Wadworth head brewer becomes a master: Rob Jacobson, of Wiltshire-based brewer and retailer Wadworth, has qualified as a master brewer with the Institute of Brewing and Distilling. Jacobson joined Wadworth as head brewer early this year following seven years with brewing companies in South Africa. He graduated from the University of Cape Town with a Bsc (Hons) in biomedical sciences and subsequently a postgraduate in enterprise management. He said: “I am grateful to the many people who have taught and trained me, made sacrifices and put their energy into supporting this journey. I’m looking forward to further building my career in the UK and with Wadworth.” Chris Welham, Wadworth chief executive, added: “It is fantastic to have Rob on board with his energy, innovative and creative skills, and knowledge of brewing. This qualification is testament to his skill set and ability. We are immensely proud to have him at the helm of our brewing team and brewery.”
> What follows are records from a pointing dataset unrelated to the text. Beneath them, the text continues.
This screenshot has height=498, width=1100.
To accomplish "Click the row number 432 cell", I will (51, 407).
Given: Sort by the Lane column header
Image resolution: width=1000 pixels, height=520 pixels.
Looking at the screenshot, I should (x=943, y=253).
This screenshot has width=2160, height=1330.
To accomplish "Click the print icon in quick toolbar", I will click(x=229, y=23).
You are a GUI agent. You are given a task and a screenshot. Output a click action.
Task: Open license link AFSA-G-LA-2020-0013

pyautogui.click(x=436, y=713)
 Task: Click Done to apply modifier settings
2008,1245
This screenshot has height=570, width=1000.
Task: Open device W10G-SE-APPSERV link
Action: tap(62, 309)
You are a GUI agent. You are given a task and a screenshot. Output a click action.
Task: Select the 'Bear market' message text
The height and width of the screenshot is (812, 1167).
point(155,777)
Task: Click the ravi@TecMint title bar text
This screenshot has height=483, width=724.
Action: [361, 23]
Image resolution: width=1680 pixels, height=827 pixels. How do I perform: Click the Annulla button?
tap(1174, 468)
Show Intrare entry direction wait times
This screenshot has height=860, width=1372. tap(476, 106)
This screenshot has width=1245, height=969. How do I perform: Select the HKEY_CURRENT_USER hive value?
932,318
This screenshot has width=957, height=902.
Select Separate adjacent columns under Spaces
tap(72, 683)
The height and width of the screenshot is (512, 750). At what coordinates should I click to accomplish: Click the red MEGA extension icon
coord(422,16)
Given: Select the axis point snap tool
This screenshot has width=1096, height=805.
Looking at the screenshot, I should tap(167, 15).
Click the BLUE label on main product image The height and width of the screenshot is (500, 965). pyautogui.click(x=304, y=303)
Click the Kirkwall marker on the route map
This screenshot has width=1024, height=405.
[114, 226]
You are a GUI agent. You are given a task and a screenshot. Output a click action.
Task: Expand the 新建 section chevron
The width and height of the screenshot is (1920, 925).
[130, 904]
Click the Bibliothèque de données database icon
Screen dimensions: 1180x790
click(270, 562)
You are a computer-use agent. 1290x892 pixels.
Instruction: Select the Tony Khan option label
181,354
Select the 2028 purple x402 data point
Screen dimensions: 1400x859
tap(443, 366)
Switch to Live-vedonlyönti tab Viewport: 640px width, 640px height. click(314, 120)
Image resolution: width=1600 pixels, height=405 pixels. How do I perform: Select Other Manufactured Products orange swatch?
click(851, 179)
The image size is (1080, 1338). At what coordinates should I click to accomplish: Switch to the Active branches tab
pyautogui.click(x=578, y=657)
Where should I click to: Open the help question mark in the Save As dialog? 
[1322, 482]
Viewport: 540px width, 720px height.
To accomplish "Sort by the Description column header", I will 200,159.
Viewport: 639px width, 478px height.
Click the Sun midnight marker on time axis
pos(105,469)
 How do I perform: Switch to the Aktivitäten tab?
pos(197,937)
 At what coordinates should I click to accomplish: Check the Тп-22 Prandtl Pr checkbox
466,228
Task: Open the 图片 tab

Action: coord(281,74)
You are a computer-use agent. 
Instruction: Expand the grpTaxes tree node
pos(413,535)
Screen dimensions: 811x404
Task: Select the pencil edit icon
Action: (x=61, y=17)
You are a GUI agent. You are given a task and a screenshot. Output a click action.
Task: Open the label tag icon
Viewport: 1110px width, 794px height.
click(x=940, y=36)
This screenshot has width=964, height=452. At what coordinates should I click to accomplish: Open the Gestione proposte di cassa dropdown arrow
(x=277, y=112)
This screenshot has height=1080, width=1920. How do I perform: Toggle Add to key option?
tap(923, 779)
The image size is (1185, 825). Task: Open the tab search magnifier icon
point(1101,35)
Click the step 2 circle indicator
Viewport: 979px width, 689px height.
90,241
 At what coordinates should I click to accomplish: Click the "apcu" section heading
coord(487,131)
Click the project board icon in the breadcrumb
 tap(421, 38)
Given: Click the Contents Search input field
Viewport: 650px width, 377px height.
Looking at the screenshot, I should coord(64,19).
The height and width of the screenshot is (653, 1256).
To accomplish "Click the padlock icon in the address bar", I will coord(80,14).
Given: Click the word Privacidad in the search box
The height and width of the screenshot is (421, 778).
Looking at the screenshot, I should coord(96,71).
Aparthotel steeped in ‘science of sleep’ opens in Shoreditch: An aparthotel rooted in the “science of sleep” has opened in Shoreditch, east London. The Zed Rooms features boutique apartments designed to counteract the “first night effect”, in which half the brain acts as a “night watchman” in unfamiliar surroundings leading to a poor night’s sleep. Each serviced apartment features two spaces – the Woom Room and Loom Room. Woom features a cocoon-like bed designed to mimic the safety and security of a womb, while Loom has a four-poster bed draped with “ethereal” fabrics and “designed for dreaming”. Both spaces feature muted lighting, blackout blinds and sound-absorbing curtains. The project is a partnership between accommodation provider Cuckooz, design company Studio Stilton and mattress manufacturer Simba. Cuckooz co-founder Fabienne O’Neill said: “The disruption of the accommodation sector – how we travel, where we stay and what we accept as the norm when spending time away from home – has been a long time coming.”